TÂCHE À RÉALISER =
Veuillez extraire et recopier à l'identique les lignes des entrées, depuis celle qui contient « At what (x,y) » jusqu'à la fin des entrées, ces deux bornes comprises.

Entrées provenant d'une source de données =

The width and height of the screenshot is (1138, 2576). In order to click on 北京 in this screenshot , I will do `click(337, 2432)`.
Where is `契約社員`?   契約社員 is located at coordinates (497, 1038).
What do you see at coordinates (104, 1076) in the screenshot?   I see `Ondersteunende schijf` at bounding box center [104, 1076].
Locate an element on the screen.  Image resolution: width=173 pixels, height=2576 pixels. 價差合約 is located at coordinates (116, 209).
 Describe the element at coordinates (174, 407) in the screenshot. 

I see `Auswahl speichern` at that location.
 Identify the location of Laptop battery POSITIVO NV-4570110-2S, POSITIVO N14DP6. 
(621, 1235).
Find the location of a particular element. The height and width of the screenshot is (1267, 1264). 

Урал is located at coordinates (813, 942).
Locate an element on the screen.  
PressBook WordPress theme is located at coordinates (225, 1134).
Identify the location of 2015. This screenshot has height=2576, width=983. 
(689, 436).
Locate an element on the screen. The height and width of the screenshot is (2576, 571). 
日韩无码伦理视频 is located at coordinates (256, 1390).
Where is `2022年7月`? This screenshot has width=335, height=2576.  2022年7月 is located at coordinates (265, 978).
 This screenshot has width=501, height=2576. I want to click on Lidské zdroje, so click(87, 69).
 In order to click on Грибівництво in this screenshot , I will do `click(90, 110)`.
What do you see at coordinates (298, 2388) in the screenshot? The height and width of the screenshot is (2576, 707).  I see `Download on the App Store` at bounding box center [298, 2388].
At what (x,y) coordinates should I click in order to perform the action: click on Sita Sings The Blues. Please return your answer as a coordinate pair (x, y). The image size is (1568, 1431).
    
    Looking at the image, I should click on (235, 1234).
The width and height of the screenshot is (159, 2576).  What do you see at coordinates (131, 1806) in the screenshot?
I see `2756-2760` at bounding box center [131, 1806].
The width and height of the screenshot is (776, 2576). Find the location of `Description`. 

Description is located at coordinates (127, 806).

RÉPONSE ATTENDUE =
At what (x,y) coordinates should I click in order to perform the action: click on Sita Sings The Blues. Please return your answer as a coordinate pair (x, y). The image size is (1568, 1431).
    
    Looking at the image, I should click on (235, 1234).
The width and height of the screenshot is (159, 2576).  What do you see at coordinates (131, 1806) in the screenshot?
I see `2756-2760` at bounding box center [131, 1806].
The width and height of the screenshot is (776, 2576). Find the location of `Description`. 

Description is located at coordinates (127, 806).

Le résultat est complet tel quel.